If you are a hedonist, you find and crave the company of other hedonists, because pleasures are best shared. Hedonism has its rules, its standards of fun. If you are sexually free, you cannot get by with normal sex. It must be a bit more perverse, more adventuresome. There are standards. Actually there is no other freedom, no other name under heaven by which we can be saved, carried over to true freedom, than Christ. Every other system of worship carries its price, but in Christ redemption is free.

Ironically, whereas most view Christianity as the land of lifeless moral requirement, instead it is the one place where there is an abundance of freedom and life and lack of condemnation!

If you don’t really believe all of this about amazing grace is real, you should try it, the water is FINE!

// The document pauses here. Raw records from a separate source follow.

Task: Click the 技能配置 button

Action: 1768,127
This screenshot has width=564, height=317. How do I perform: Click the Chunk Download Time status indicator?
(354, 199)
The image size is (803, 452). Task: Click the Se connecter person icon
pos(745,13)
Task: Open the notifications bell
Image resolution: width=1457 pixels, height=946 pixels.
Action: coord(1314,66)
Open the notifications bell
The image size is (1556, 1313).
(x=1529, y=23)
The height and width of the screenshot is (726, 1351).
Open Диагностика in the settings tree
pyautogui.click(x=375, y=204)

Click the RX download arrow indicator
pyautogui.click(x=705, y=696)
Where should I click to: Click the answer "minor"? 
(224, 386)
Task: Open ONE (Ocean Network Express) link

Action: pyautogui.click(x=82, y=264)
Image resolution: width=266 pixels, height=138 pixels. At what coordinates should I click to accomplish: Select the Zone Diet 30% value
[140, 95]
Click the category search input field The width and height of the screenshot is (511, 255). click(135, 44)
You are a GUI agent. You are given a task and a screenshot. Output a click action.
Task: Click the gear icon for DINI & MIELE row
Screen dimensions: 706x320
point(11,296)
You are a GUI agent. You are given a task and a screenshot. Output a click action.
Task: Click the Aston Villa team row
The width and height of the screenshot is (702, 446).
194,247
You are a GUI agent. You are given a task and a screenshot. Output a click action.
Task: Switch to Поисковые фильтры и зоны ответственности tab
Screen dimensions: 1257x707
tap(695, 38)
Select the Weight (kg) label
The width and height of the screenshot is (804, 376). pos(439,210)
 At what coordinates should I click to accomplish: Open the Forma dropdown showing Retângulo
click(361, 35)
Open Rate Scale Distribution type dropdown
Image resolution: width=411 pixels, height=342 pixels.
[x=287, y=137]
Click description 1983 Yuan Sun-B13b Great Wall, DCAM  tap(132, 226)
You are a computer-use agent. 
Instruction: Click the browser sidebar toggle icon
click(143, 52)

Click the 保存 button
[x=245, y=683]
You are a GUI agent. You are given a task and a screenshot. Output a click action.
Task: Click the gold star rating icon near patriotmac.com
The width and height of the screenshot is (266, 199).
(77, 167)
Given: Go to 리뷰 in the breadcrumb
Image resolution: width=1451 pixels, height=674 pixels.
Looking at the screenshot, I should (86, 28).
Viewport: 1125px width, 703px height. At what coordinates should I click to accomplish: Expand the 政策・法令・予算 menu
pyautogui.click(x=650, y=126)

I think that people who are still in one way or another still living in the universe of the law look at the freedom of radical grace and interpret it from that perspective. Their whole concern is, “that may be true, but how will that make you be good?” Then you ask, “being good – how is that working for you?” They will possibly respond with some form of “sanctification is a process – you have to keep trying!” They inevitably interpret grace not as one-way love or unmerited favor, blessing beyond deserving, but as empowerment to do the law. That is because the behavioral virtue is their idee fixe, the god of their universe. Like Plato’s Euthyphro dialog illustrates, in the universe of law even God bows the knee to behavioral virtue.

In the universe of grace, this is all turned around. We look at behavioral virtue as a product of one-way love. Fruit-checking is simply seeing if belief in the one-way love of God has penetrated enough areas to allow the blessing of virtue to bear fruit. The aim is not behavior, it is belief. It is more romance between us and Christ the groom. Sanctification is walking around more of the time grinning like a fool in love, knowing that He greatly loves you.

Posted in Blog, Scandalous Grace and tagged .

2 Comments

  1. being “in Christ?” didn’t Christ tell multiple people to “Leave your life of sin?” the freedom promised by Christ is the freedom from the slavery of sin.